A non-hydrostatic as well as a hydrostatic equation set is considered in a 2d mesoscale atmospheric model setup. We apply a high order discontinuous Galerkin method with a semi-implicit time stepping on a terrain following quadrilateral grid. Dispersion relations, wave propagation and experimental convergence studies are performed to validate the proposed method with respect to established atmospheric test cases.
Authors: Matthias Laeuter (Alfred Wegener Institute, Germany), Francis X. Giraldo (Naval Postgraduate School, USA), Marco Restelli (Max Plank Institut for Meteorology, Germany), Sebastian Reich (University Potsdam, Germany), Darthe Handorf (Alfred Wegener Institute, Germany), Klaus Dethloff (Alfred Wegener Institute, Germany).
Hilary Weller (Reading) Adaptive Mesh Modelling of the Global Atmosphere
Adaptive meshing of the atmosphere may prove beneficial for resolving tropical cyclones, fronts, convection and orography. However there are a number of challenges before these methods can be effective operationally. These include finding appropriate mesh refinement criteria, automatic re-meshing for unstructured meshes and conservative mesh to mesh mapping which does not alter the partition between balanced and unbalanced fields.

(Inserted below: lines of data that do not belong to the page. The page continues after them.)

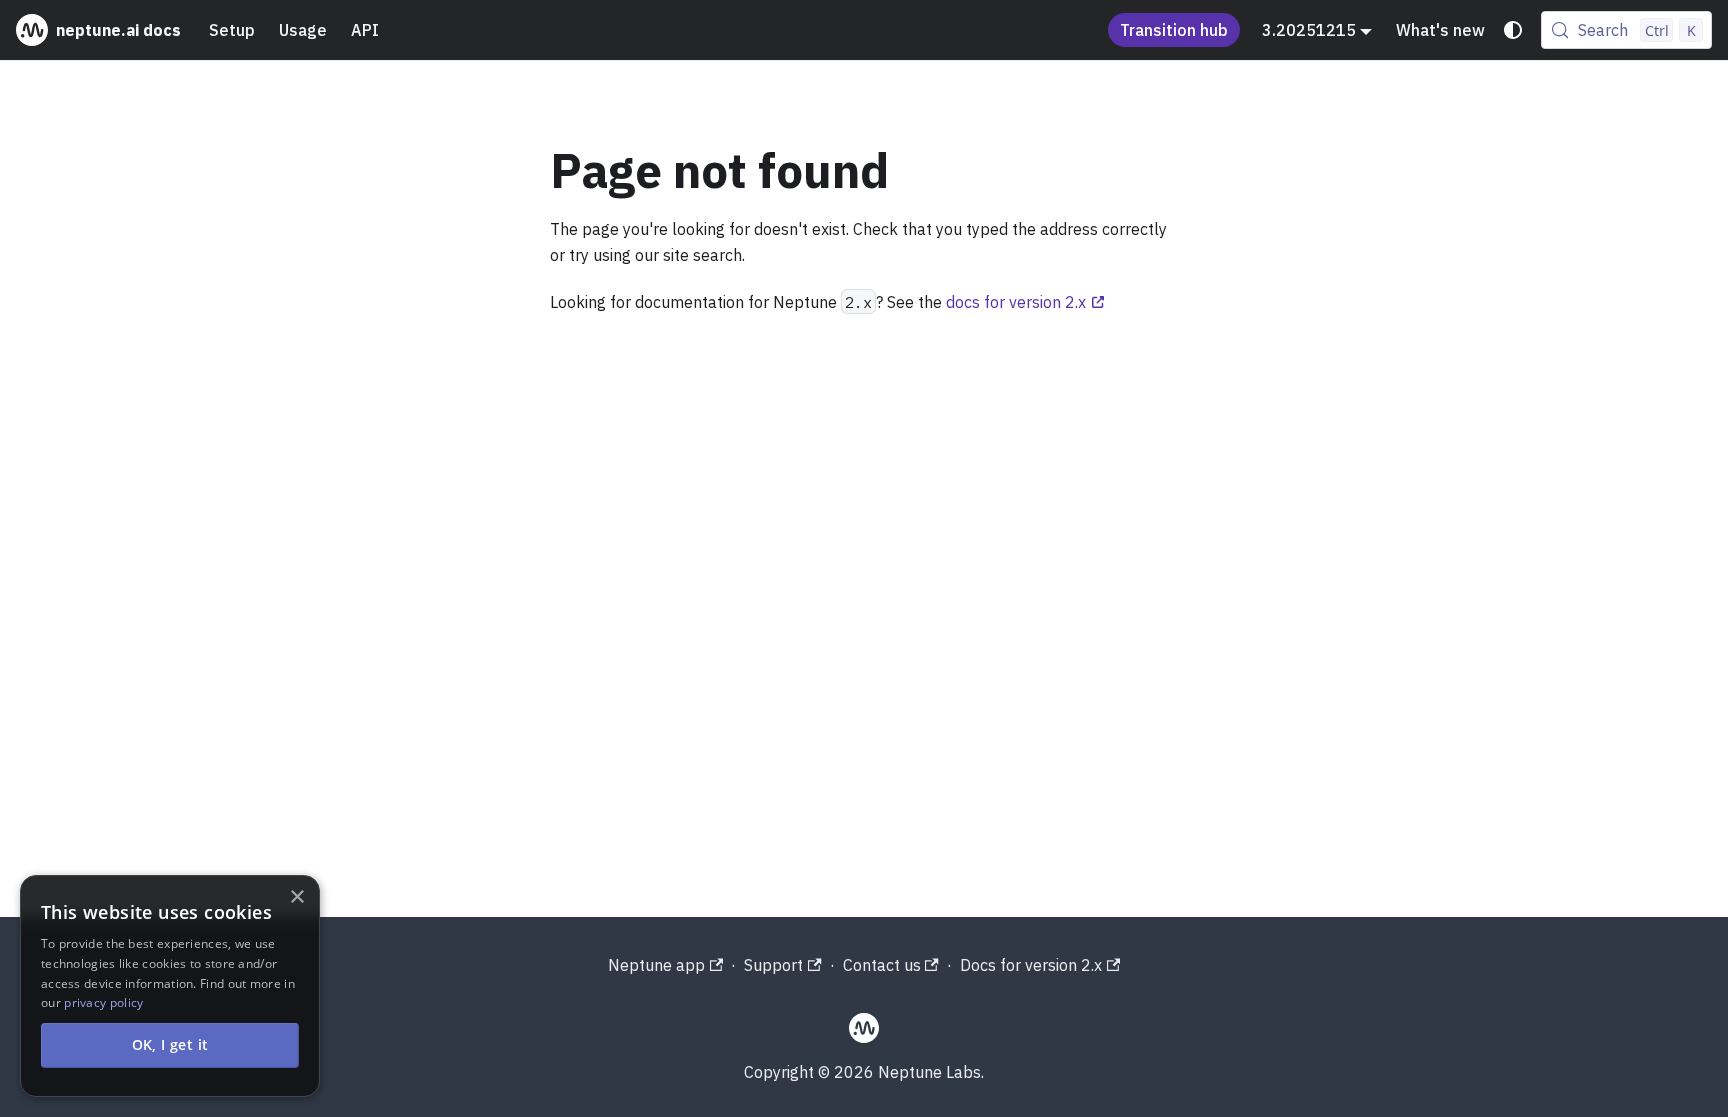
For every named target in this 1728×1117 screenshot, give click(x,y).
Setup (232, 30)
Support (773, 965)
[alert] (170, 986)
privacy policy (103, 1002)
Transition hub (1174, 30)
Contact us (882, 965)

I will describe a new model of the global atmosphere which solves the shallow water equations accurately on any mesh of the sphere. This has allowed direct comparisons between different mesh structures and different refinement patterns. I will also describe a new mesh refinement technique which allows infrequent mesh adaptation. This reduces the cost of remeshing and reduces the errors introduced by remeshing.
Matthias Sommer (Berlin) A conservative scheme for the shallow-water system and its statistical and geometrical properties
As is well known, the geometrical description of a dynamical system by means of the (generalised) Hamiltonian representation can be useful for the understanding of its conservative, geometric and statistical properties. In numerics, this method has recently been applied to spatial and temporal discretisations of fluid dynamical systems. Here, it will be shown how such a generalised Hamiltonian / Nambu approach can be used to construct a conservative spatial semi-discretisation of the shallow-water equations on a staggered geodesic grid. Numerical experiments will demonstrate this scheme's capability of representing essential conservation properties of the full (PDE) system and how this affects stability and spectral behaviour. Phase space geometrical and statistical properties of the scheme will also be discussed.
Onno Bokhove (Twente) On the solution of large-scale semidefinite problems in structural optimization
- Luke’s variational principle for potential flow waves has been extended to flows with vertical vorticity. The derivation of this extension will be outlined. The new model combines both shallow water dynamics and classical water wave dynamics.
- Luke’s variational principle for classical water waves has been discretized using a discontinuous Galerkin finite element method.Preliminary numerical results will be presented.
- Extensive tests have been performed for discontinuous Galerkin finite element shallow water models.
- intend to outline a discretization based on the new variational principle, which satisfies the known limiting discretizations introduced above.
- The final aim is to create a fast simulation tool for coastal dynamics with few degrees of freedom in the vertical but including accurate wave dispersion as well as shallow water dynamics.